Francia, España e Italia atraviesan una nueva oleada de incendios forestales en medio de temperaturas muy elevadas, evacuaciones masivas y servicios de emergencia trabajando al limite. La simultaneidad de focos en distintos puntos del sur de Europa vuelve a mostrar como el fuego ya no puede leerse solo como una emergencia puntual, sino como parte de una agenda ambiental marcada por calor extremo, sequedad, viento y territorios cada vez mas vulnerables.
En el departamento frances de Gironda, mas de 10.000 personas fueron evacuadas durante la noche por un incendio iniciado en Saumos, que avanzo hacia Le Porge y Lege-Cap-Ferret. Las llamas ya habian arrasado mas de 2.000 hectareas y unos 500 bomberos trabajaban en el terreno con refuerzos aereos en camino. La zona mantenia alertas rojas por incendios forestales, de acuerdo con Meteo-France.
Francia tambien lamento la muerte de dos bomberos en Merignac, en las afueras de Burdeos, mientras combatian las llamas. El hecho expone el costo humano de una temporada en la que los equipos de respuesta no solo enfrentan frentes de fuego extensos, sino tambien condiciones meteorologicas que aceleran la propagacion y dificultan el control.

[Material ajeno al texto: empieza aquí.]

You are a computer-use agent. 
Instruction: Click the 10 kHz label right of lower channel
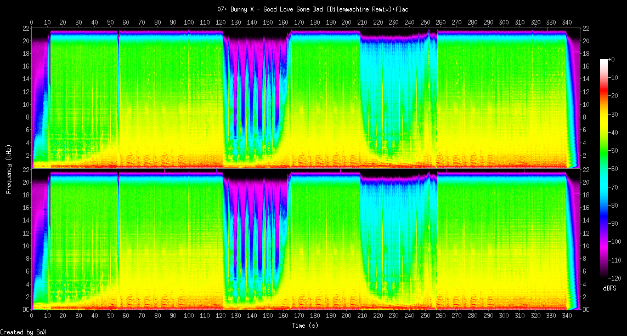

En Italia, Sicilia registro una situacion critica. Las autoridades regionales informaron la movilizacion de alrededor de 6.000 efectivos de emergencia, incluidos bomberos, guardas forestales y proteccion civil. Hasta el miercoles se habian extinguido 300 de los 344 incendios registrados en la isla, pero seguian activos focos importantes en areas como Casaboli, Bivona, Alimena, San Cataldo, Galati Mamertino, el parque de las Madonie y Siracusa.
La emergencia italiana tambien dejo una victima entre los equipos de respuesta: el bombero Alessandro Marchi murio mientras intervenia en un incendio en San Cataldo. Su fallecimiento refuerza la dimension laboral y comunitaria de la crisis: la prevencion de incendios no solo protege bosques y biodiversidad, tambien protege vidas de brigadistas, bomberos, pobladores y visitantes.
En España, un incendio de grandes dimensiones se declaro al suroeste de Madrid, entre Almorox y Villa del Prado, con evacuaciones casa por casa y despliegue de bomberos, vehiculos y un helicoptero. La crisis se suma al devastador incendio de La Mierla, en Guadalajara, que calcino unas 32.000 hectareas. Segun el Sistema Europeo de Informacion sobre Incendios Forestales, España roza ya las 120.000 hectareas quemadas en 2026.
El dato continental tambien preocupa: los incendios han quemado alrededor de 254.388 hectareas en la Union Europea durante 2026, por encima de la media de largo plazo. Para la agenda ambiental, la señal es clara: la gestion del fuego exige deteccion temprana, ordenamiento territorial, manejo de combustibles vegetales, proteccion de comunidades y politicas climaticas que reduzcan la exposicion de los ecosistemas al calor extremo.